Work request: Reproduce the listing below in full and exactly; no pictures belong in the copy.
──────
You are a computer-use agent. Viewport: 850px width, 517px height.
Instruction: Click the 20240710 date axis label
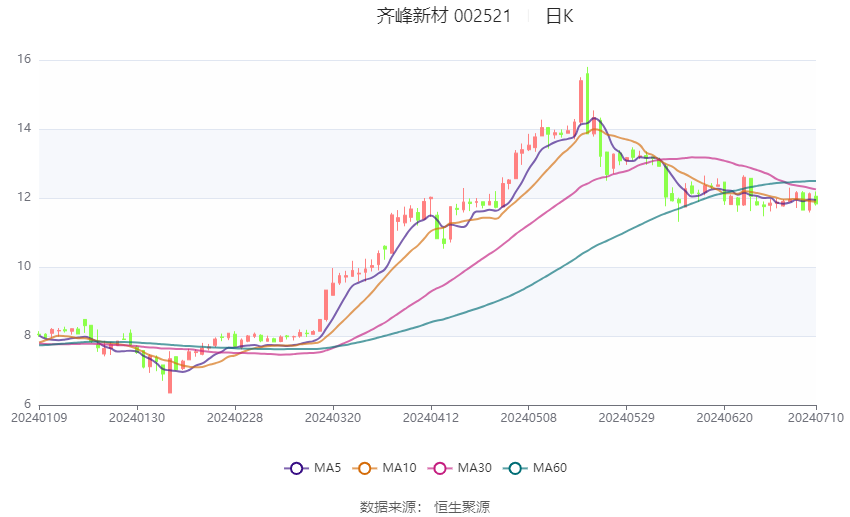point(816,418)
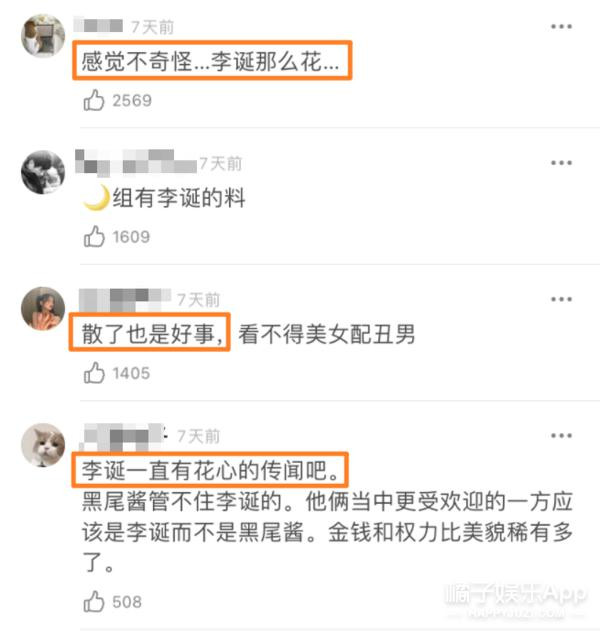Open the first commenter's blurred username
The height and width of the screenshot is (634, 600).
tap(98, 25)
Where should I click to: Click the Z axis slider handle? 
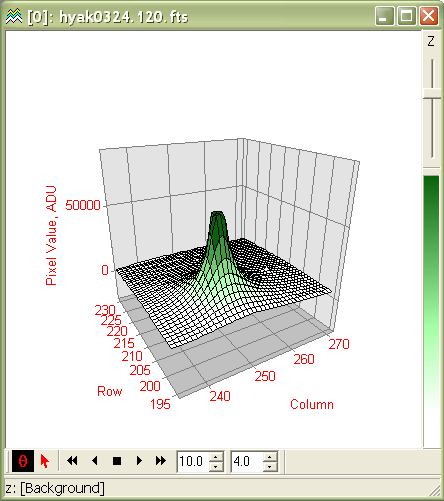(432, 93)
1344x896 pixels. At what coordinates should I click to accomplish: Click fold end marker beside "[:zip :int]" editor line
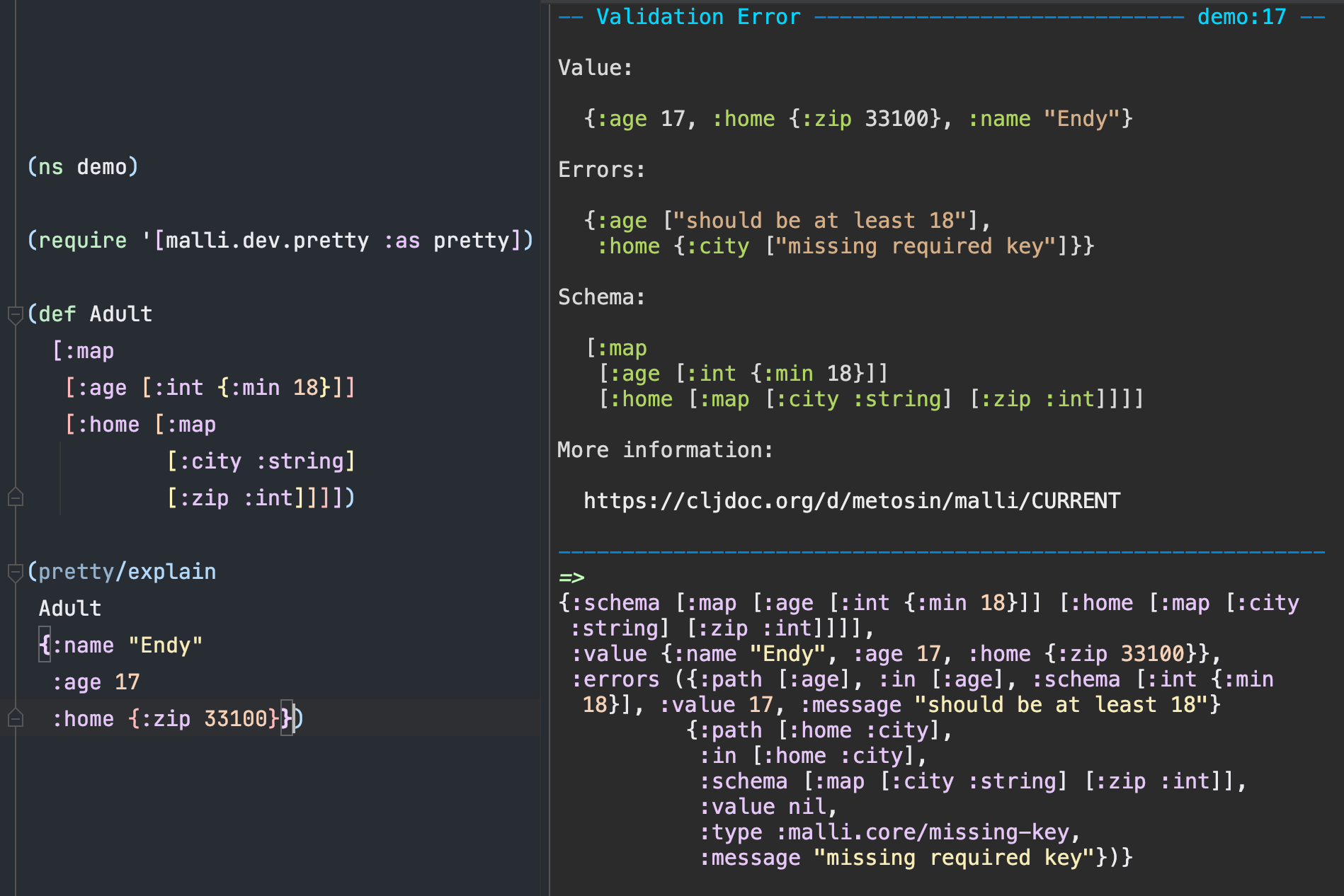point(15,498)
──────
Exercise output:
You are a computer-use agent. Viewport: 850px width, 517px height.
Instruction: Click the 20240710 date axis label
point(816,418)
Open the first commenter's blurred username
The height and width of the screenshot is (634, 600).
tap(98, 25)
Where should I click to: Click the Z axis slider handle? 
(432, 93)
1344x896 pixels. At what coordinates should I click to accomplish: Click fold end marker beside "[:zip :int]" editor line
point(15,498)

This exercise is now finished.